Enkephalins were the first endorphins that were discovered in the brain. They are found in many parts of the brain, especially in the basal ganglia. They act as “natural pain killers”. They are endogenous opioid pentapeptides that are produced mainly in the central nervous system, adrenal medulla, and other peripheral tissues. In the brain, they appear to play the role of the neurotransmitter or neuromodulator of specific neuronal systems that mediate the integration of sensory information related to pain and emotional behavior. In the spinal cord, enkephalins inhibit painful sensations by reacting with specific receptor sites on the sensory nerve endings. They are commonly found throughout the brain and in the spinal cord, but also in nerves outside the brain, the adrenal glands, small and large intestines, kidneys, testes, pancreas, heart muscle, skin tissue, lungs, joints, and bones.

Enkephalins are small proteins. They are found in the thalamus of the brain and in some parts of the spinal cord that transmit pain impulses. They consist of five amino acids in each of their molecules. The last amino acid is either leucine (leu) or methionine (met). There are two structurally different enkephalin peptides: Met-enkephalin (YGGFM), and Leu-enkephalin (YGGFL). They play a role in memory, learning, emotional behavior, and pain.
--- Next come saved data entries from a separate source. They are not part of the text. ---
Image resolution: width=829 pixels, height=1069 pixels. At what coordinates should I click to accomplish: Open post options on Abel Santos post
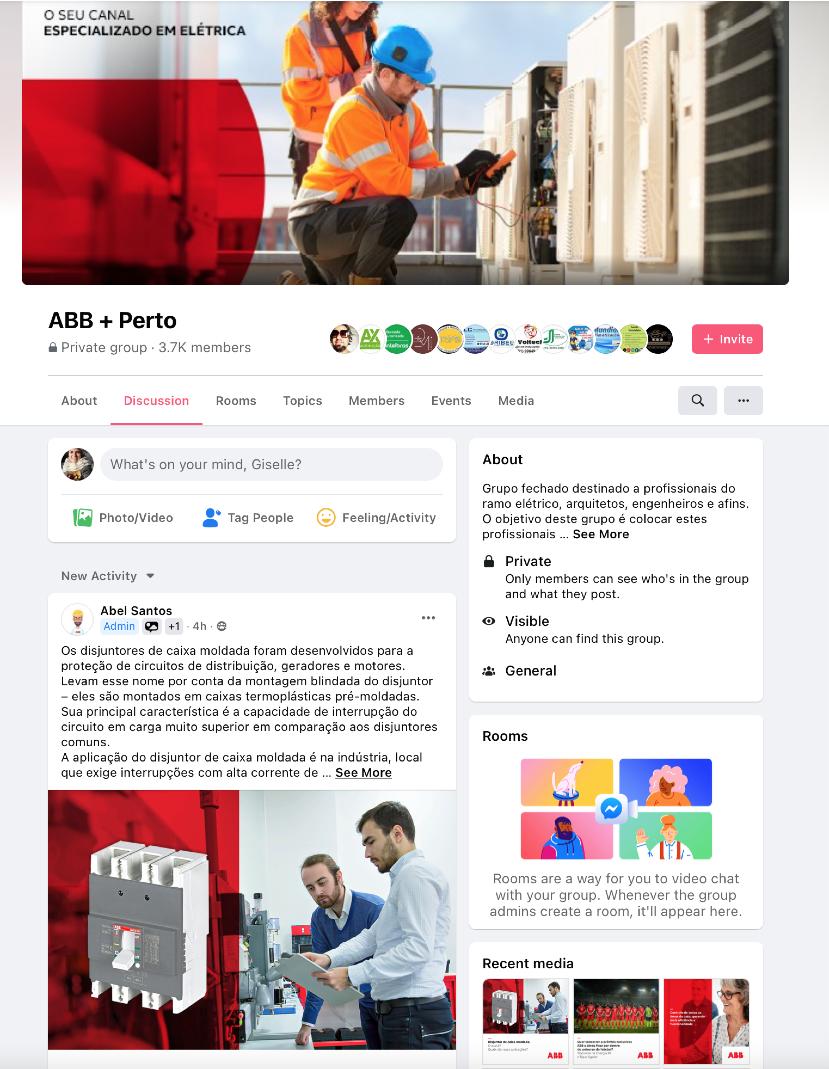click(428, 618)
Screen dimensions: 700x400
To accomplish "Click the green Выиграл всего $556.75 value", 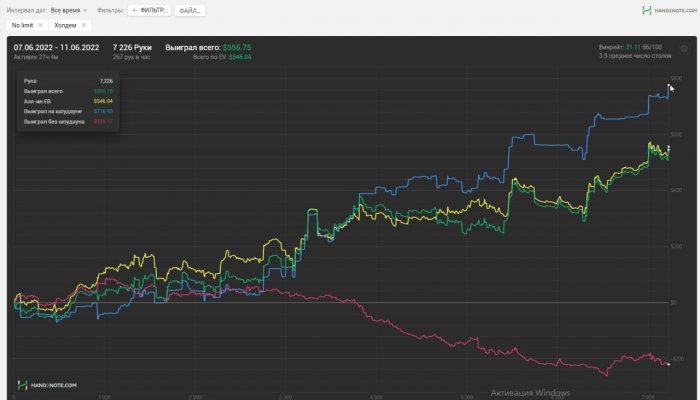I will point(237,47).
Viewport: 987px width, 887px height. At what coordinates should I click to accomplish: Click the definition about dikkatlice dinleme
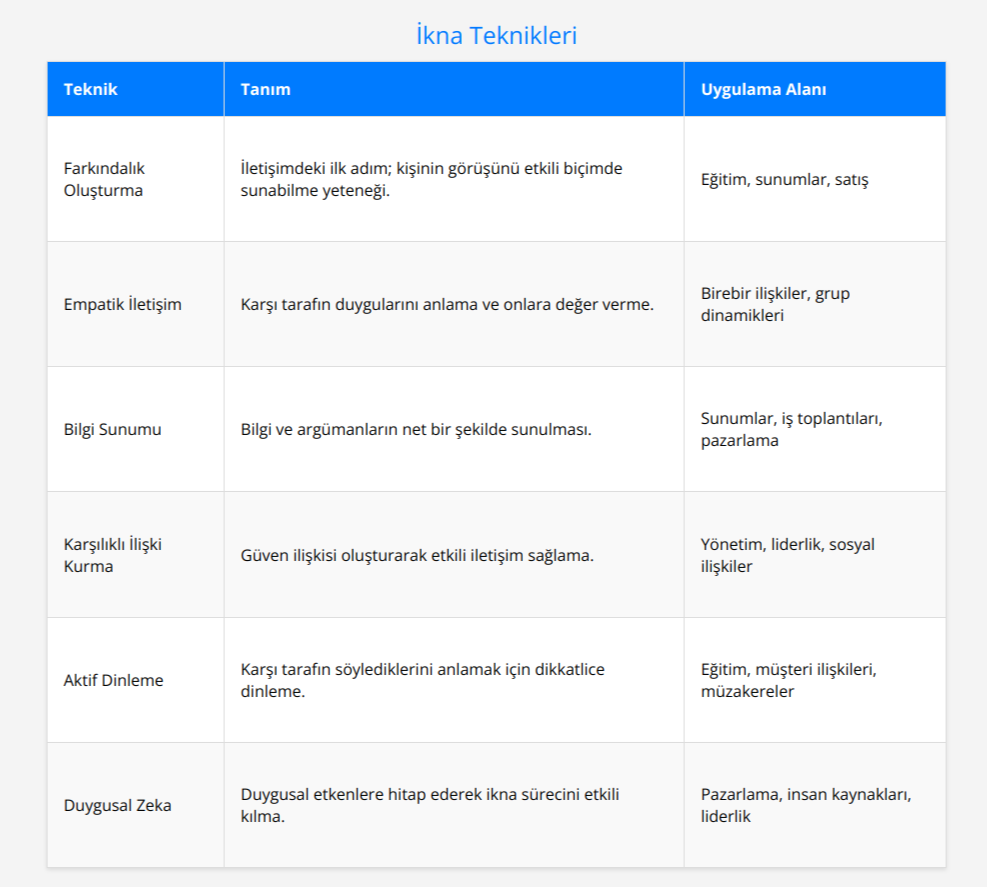click(x=422, y=680)
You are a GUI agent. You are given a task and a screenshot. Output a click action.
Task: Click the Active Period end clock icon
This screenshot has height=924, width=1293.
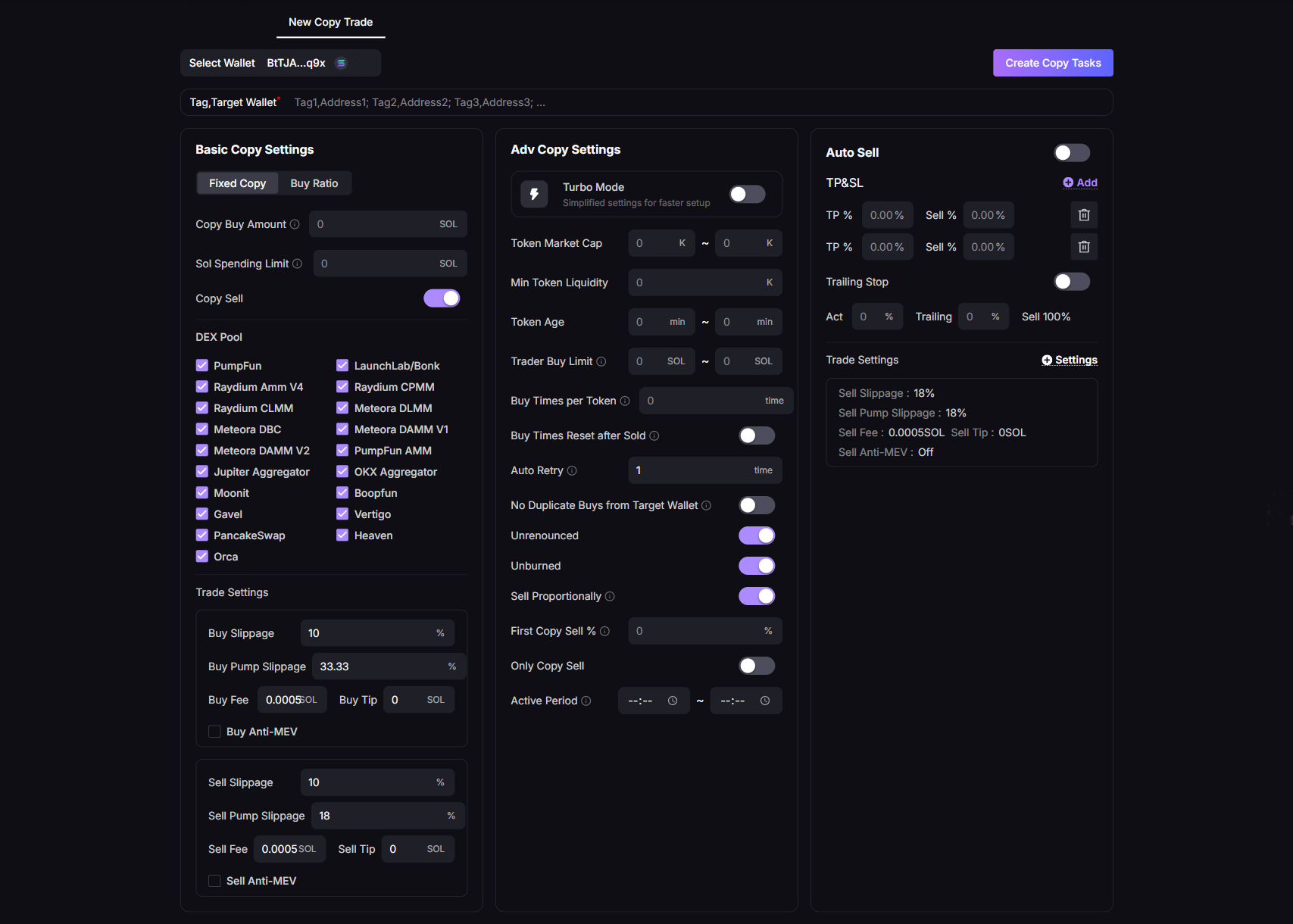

Enkephalin is a brain neurotransmitter that is formed when tyrosine, glycine, glycine, phenylalanine, and methionine through a condensation reaction or dehydration synthesis. These are generated from a precursor protein called proenkephalin by posttranslational proteolytic cleavage. They are mainly involved in decreasing pain, reducing inflammation, preventing cancer cell growth, and increasing immune cell activity, and play a role in several diseases.